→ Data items
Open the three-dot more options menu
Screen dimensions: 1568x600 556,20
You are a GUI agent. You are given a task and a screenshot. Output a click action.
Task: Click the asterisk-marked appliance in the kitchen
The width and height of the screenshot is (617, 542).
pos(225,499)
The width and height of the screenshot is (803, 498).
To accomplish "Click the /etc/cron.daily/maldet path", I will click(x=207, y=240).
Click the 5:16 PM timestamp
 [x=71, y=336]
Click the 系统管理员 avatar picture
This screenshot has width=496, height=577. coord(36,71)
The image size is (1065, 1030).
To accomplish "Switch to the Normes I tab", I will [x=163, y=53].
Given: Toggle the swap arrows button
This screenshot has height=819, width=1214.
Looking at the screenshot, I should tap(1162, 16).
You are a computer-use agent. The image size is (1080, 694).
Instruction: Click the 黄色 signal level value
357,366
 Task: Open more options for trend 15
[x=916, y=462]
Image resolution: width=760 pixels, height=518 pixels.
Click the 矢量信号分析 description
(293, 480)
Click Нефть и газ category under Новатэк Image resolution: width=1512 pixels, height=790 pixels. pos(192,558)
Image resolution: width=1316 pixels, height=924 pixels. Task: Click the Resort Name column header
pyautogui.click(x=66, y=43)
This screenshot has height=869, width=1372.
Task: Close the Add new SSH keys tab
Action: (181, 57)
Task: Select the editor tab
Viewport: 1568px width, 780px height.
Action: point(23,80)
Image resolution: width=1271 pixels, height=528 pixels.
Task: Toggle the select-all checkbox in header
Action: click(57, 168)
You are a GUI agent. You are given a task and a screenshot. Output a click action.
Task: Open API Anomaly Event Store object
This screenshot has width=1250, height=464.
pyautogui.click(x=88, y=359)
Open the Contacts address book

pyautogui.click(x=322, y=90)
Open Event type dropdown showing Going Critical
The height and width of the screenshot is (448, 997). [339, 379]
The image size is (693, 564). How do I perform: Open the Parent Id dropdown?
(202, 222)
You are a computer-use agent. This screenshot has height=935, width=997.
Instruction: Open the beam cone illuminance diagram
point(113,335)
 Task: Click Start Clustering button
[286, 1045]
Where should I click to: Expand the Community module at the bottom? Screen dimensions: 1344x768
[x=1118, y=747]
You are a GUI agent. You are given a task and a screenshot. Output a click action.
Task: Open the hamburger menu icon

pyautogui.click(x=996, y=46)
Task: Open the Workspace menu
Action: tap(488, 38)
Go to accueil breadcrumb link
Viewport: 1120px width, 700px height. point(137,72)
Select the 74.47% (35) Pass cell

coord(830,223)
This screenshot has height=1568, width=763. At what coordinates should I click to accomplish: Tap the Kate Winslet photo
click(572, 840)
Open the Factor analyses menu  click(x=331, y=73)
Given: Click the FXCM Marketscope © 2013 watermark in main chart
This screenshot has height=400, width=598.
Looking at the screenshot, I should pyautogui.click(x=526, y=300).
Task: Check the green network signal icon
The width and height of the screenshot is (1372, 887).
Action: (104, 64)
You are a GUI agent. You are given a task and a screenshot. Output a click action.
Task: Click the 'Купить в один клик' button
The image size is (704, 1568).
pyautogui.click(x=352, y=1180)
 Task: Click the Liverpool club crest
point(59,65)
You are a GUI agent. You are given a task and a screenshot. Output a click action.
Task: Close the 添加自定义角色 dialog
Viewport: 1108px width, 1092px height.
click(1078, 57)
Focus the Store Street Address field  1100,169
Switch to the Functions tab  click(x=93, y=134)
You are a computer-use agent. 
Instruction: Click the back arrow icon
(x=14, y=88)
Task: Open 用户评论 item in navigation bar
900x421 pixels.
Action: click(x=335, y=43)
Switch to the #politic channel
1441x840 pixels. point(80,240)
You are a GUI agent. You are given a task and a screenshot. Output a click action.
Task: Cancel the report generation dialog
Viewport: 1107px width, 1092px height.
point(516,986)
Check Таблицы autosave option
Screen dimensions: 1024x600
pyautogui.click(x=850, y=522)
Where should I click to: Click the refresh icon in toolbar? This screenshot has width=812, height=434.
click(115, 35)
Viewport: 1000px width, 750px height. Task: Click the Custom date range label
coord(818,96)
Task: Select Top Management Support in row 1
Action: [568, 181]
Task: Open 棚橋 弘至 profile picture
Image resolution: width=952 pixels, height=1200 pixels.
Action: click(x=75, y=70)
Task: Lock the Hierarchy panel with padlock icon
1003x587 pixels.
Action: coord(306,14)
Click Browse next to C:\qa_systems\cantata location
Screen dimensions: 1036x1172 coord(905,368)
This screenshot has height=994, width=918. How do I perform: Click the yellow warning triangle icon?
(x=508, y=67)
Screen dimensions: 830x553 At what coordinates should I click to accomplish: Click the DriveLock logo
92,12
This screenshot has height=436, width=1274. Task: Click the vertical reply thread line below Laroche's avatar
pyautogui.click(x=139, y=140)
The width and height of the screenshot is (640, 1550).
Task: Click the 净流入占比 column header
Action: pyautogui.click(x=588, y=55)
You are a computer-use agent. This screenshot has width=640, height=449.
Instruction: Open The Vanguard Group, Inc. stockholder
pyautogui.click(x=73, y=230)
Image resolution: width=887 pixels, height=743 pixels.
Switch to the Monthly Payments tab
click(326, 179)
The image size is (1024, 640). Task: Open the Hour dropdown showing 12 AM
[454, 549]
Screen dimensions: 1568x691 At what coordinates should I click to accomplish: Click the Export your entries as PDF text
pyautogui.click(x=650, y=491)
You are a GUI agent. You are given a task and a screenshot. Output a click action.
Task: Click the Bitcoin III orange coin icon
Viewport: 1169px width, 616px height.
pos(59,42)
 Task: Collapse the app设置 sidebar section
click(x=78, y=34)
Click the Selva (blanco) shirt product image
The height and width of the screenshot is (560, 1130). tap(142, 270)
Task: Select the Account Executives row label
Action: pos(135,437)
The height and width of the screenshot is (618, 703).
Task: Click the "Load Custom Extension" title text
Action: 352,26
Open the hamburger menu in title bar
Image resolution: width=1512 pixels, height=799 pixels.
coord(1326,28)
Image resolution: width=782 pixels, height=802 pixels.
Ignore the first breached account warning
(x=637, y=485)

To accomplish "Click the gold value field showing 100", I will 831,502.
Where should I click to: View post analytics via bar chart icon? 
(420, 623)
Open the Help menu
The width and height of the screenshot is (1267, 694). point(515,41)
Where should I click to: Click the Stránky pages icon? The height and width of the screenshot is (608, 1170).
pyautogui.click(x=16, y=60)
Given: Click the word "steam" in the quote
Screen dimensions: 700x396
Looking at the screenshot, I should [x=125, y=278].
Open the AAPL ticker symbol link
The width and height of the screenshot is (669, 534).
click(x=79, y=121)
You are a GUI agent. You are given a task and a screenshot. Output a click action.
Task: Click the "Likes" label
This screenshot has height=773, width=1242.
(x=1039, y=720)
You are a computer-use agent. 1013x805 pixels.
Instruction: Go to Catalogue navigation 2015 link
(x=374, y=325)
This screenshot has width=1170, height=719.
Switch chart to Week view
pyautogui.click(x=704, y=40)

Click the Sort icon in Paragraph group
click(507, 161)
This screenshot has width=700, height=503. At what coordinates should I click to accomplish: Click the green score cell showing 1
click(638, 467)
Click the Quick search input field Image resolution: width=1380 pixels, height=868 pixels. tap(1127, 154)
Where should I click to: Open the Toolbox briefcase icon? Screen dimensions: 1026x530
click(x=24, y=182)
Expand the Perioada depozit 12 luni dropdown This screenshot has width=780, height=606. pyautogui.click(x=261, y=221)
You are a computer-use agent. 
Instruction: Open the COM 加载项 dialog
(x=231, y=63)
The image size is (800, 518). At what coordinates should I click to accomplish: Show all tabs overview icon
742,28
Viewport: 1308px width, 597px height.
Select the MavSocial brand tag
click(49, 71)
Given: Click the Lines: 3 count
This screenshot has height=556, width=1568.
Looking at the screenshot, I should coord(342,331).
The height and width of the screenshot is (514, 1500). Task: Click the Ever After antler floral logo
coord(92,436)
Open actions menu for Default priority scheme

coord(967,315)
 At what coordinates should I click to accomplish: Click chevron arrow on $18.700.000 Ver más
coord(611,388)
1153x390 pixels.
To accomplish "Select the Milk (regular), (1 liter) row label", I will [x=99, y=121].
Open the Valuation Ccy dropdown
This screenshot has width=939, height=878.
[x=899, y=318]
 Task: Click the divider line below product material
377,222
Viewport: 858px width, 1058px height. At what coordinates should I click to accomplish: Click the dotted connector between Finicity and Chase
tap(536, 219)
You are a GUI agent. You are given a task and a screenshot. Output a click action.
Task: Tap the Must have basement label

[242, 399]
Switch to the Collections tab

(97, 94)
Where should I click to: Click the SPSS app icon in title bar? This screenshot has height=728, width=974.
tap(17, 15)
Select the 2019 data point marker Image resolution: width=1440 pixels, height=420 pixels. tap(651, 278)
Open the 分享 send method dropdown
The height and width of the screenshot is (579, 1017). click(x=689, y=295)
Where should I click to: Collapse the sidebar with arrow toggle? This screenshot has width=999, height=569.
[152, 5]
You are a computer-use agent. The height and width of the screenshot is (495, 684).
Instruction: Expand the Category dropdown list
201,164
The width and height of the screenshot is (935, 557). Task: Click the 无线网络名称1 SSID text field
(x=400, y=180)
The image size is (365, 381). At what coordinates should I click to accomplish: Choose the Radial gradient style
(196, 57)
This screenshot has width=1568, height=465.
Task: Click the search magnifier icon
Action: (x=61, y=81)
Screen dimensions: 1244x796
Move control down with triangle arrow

→ Task objective
Determine how many lines above have the string "Store" and output nothing besides the count.

→ Result of the task
2